アクシデントに対する見解は? 2016年リオデジャネイロ五輪の卓球男子団体で銀メダルの吉村真晴(28)が、来春放送予定のテレビ朝日「とんねるずのスポーツ王は俺だ!!」の収録中に肋骨を骨折し、波紋を広げている。全治約8週間とみられ、選手生活への影響が心配されている。そこで番組収録に参加していた日本卓球協会の宮崎義仁強化本部長(62)を直撃。いったい現場で何が起きていたのか。


 ――吉村が参加した「スポーツ王」の収録中にアクシデントが起きた

 宮崎氏(以下宮崎)骨折したということでね。

 ――当時、収録現場にいたそうですが

 宮崎 そうそう、僕もいた。遠目から見ていたんだけど、(収録の)流れでレスリングの体勢でひっくり返す遊びをやっていて、今度は反対にひっくり返されるのをやったらと。そこで吉村がひっくり返される役になったんだけど、相手がレスリング選手だったからね。ちょっとパワーが違う。本人を含め、みんなが簡単な遊び程度と思っていたんだけど、レベルが違うと遊びでは済まないということだね。

 ――収録は続けられた

 宮崎 そういうこと(骨折)は分からず、次の日に本人から聞いた。収録のときは誰も気付かなかった。僕らも気付いていない。

 ――協会として、今回の件の受け止めは

 宮崎 率直にどうとも思わないというか、個人のプライバシーの範囲内なので何とも。例えば、吉村が交通事故を起こして骨折しても運転禁止にはできないし、電車が脱線してケガしても電車禁止ともできない。個人がやったことに対して、それを一つひとつ取り上げて対処することは全く考えていない。取材禁止もしないし、バラエティーを含むテレビ番組への出演禁止も考えていない。

 ――あくまで個人の問題という見解であり、協会が取り上げることではないと

 宮崎 ない。これが張本(智和)でも一緒だと思いますね。

 ――五輪が近いタイミングで起こったとしても

 宮崎 そう。そしたらリザーブが出るだけで、その選手に頑張ってもらうだけ。

 ――ルールで禁止事項を設けると、何もできなくなる可能性もある

 宮崎 そういうこと。繰り返しになるけど、これはあくまで個人の問題で、個人が食中毒を起こしたのと一緒。そこを悪いとして制限をかけるということは、ちょっと筋違い。

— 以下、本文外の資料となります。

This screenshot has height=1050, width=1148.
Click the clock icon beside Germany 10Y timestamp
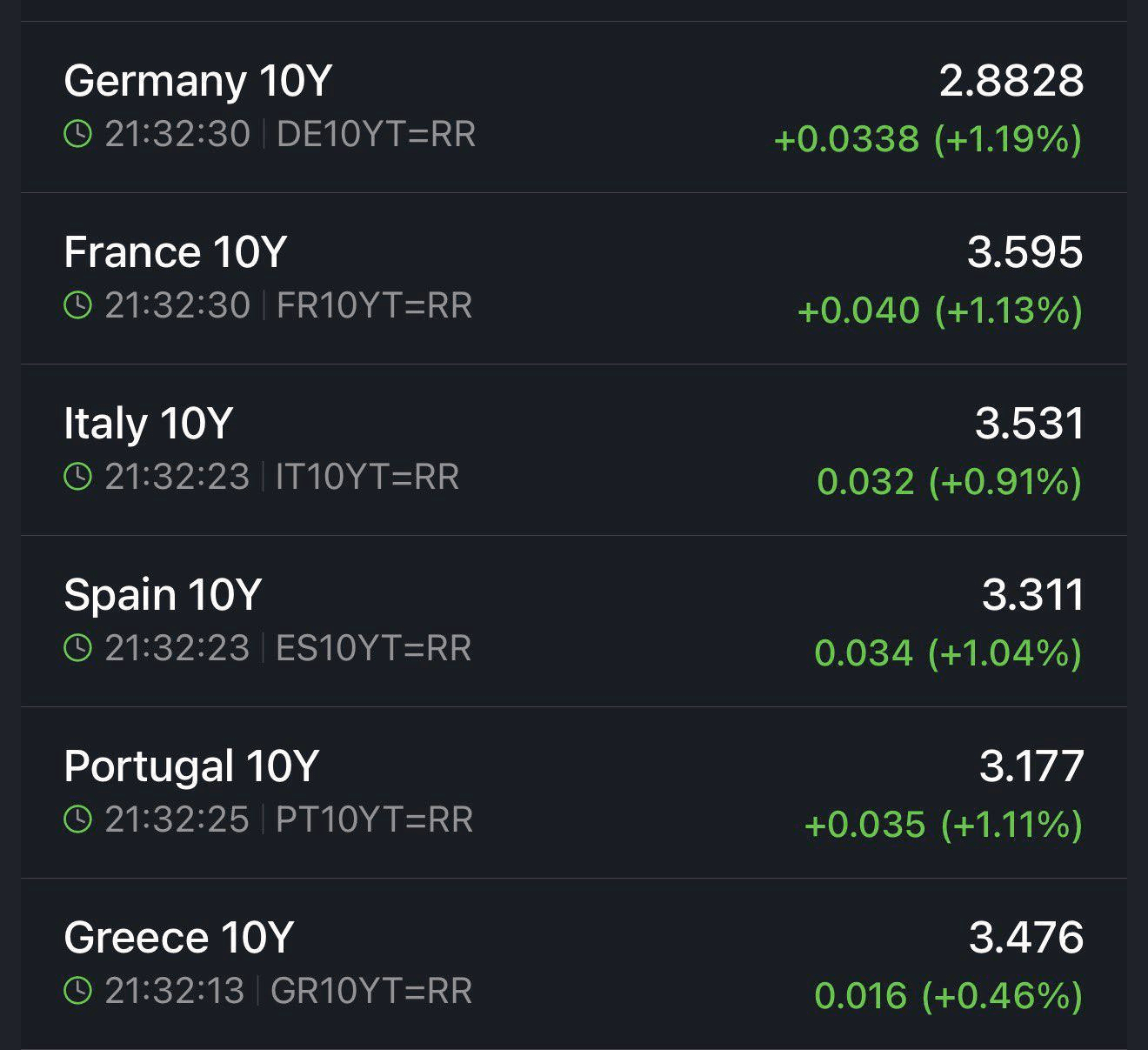(77, 134)
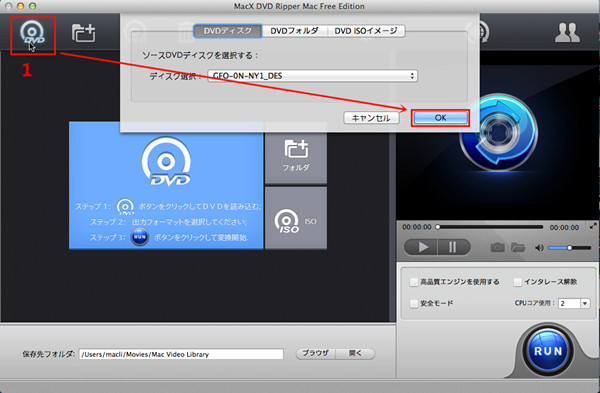Open the CPUコア使用 dropdown

(574, 303)

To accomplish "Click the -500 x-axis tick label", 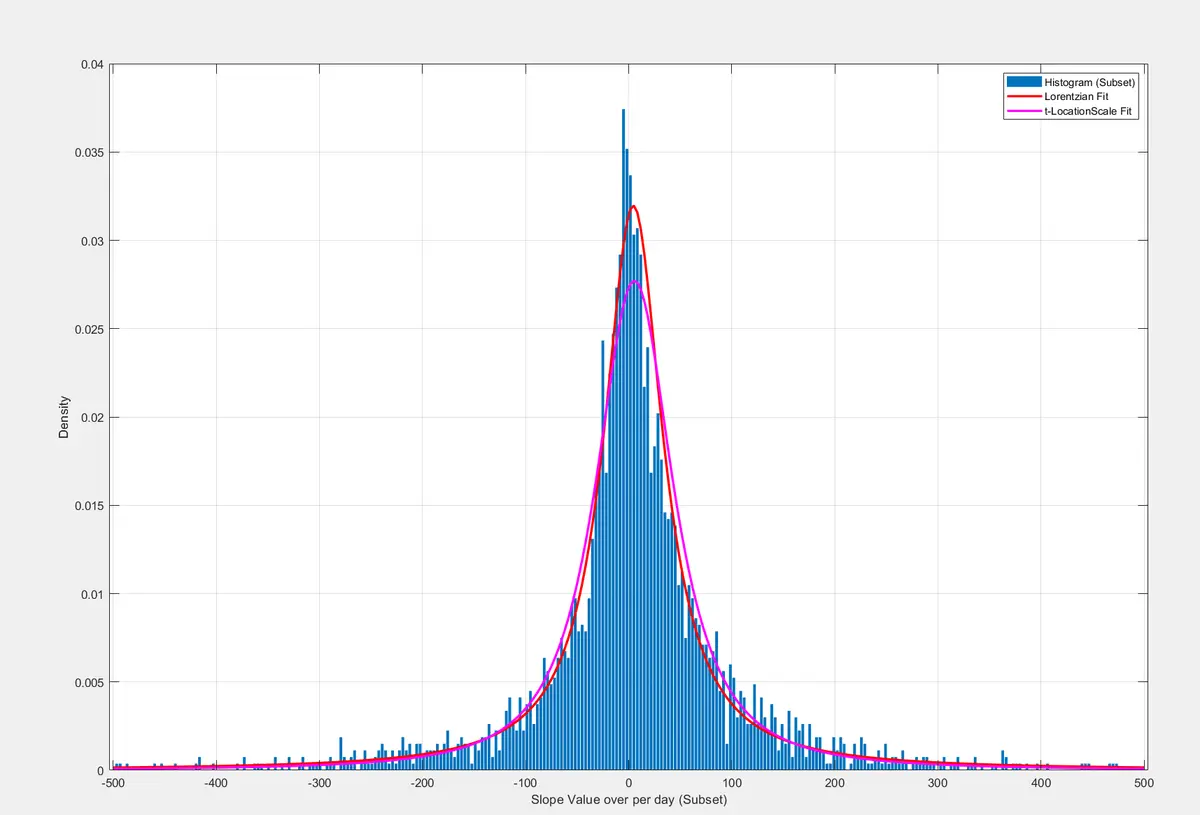I will pos(113,784).
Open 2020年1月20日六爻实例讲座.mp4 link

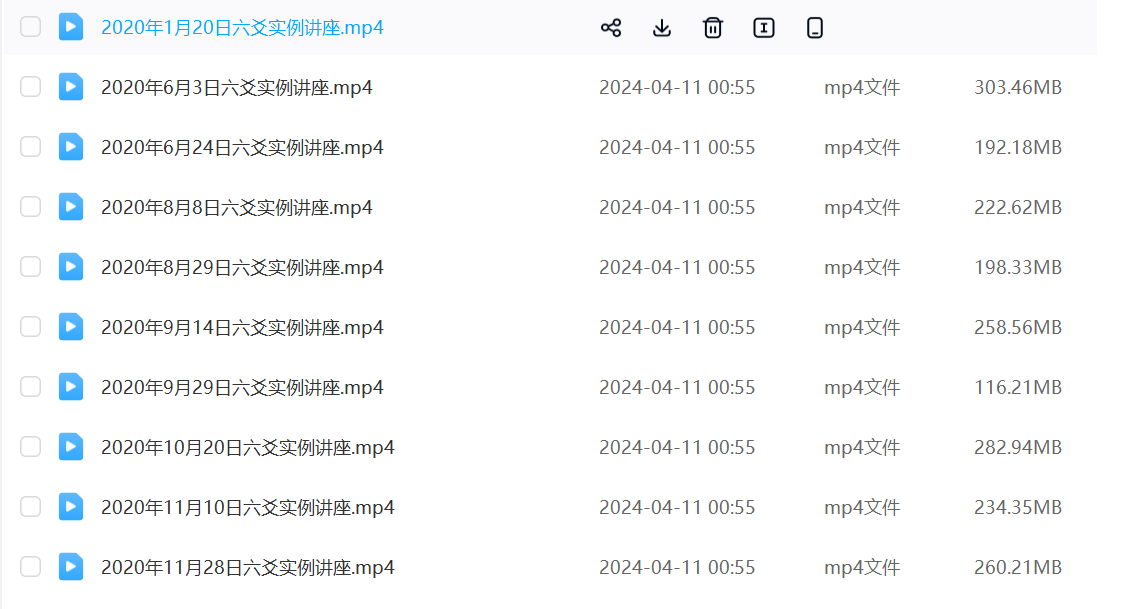242,28
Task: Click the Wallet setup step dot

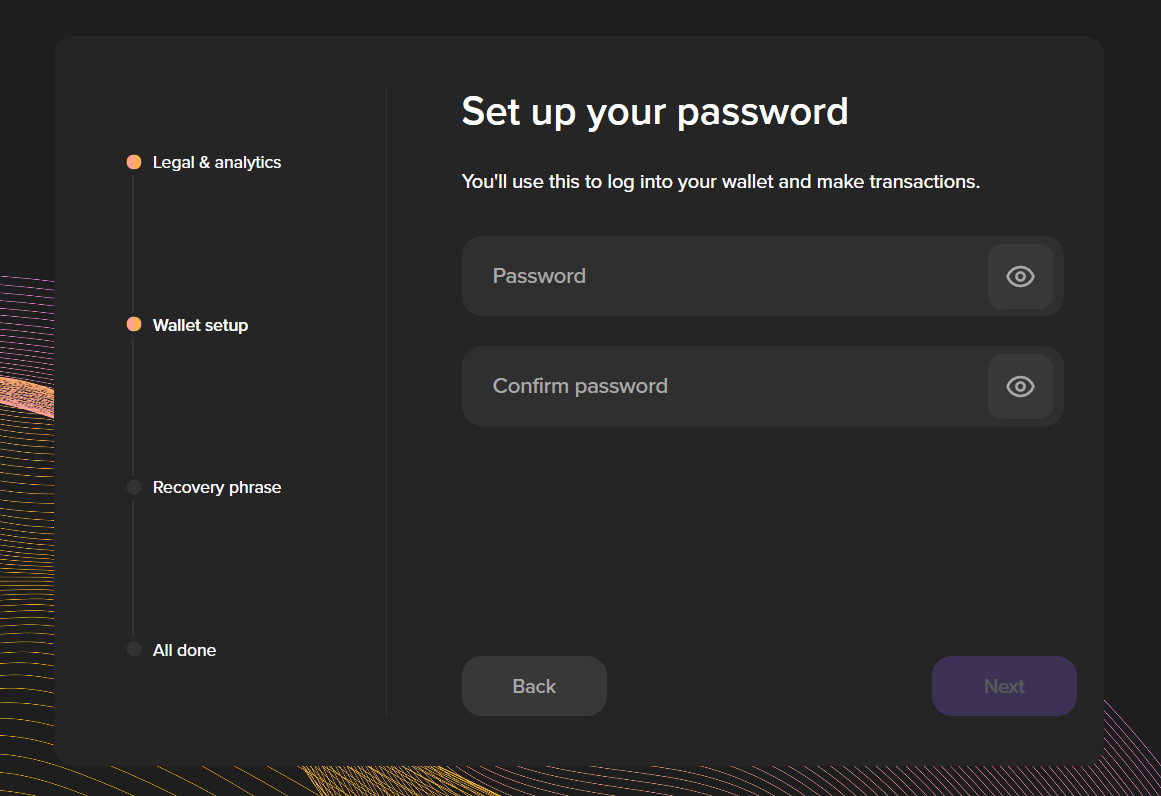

 ――同番組は、吉村も宮崎本部長も過去に出演経験があり、とんねるずは昔から卓球を取り上げてきた

 宮崎 ずっと応援してくれていた。

 ――その2人や番組に批判が向けられるのは望んでいない

 宮崎 批判というか、本当にひどいことをやらせたわけでもないし、簡単なことをやったら折れちゃったというだけで。

 ――宮崎本部長個人の見解は

 宮崎 個人的にはかわいそうだと思う。今回、ちょっとびっくりしているのは(競技の)超一流と素人ではそんなに違うんだと。例えば重量挙げの選手と僕らが握手して、ちょっと強めに握手してくださいと頼んだらボキッと折れたと。そういう感覚。パワーが常人とは違うんだということに驚いていて、触れ合うこと自体、危険だと思わないといけない。

 ――他競技とかかわるとはそういうこと

 宮崎 それで逆に、卓球は本当に安全だなと。誰がやってもまずケガすることはないし、本当にいいスポーツだと思います。だからこそ、ああいう卓球の収録でケガがあったのでビックリした。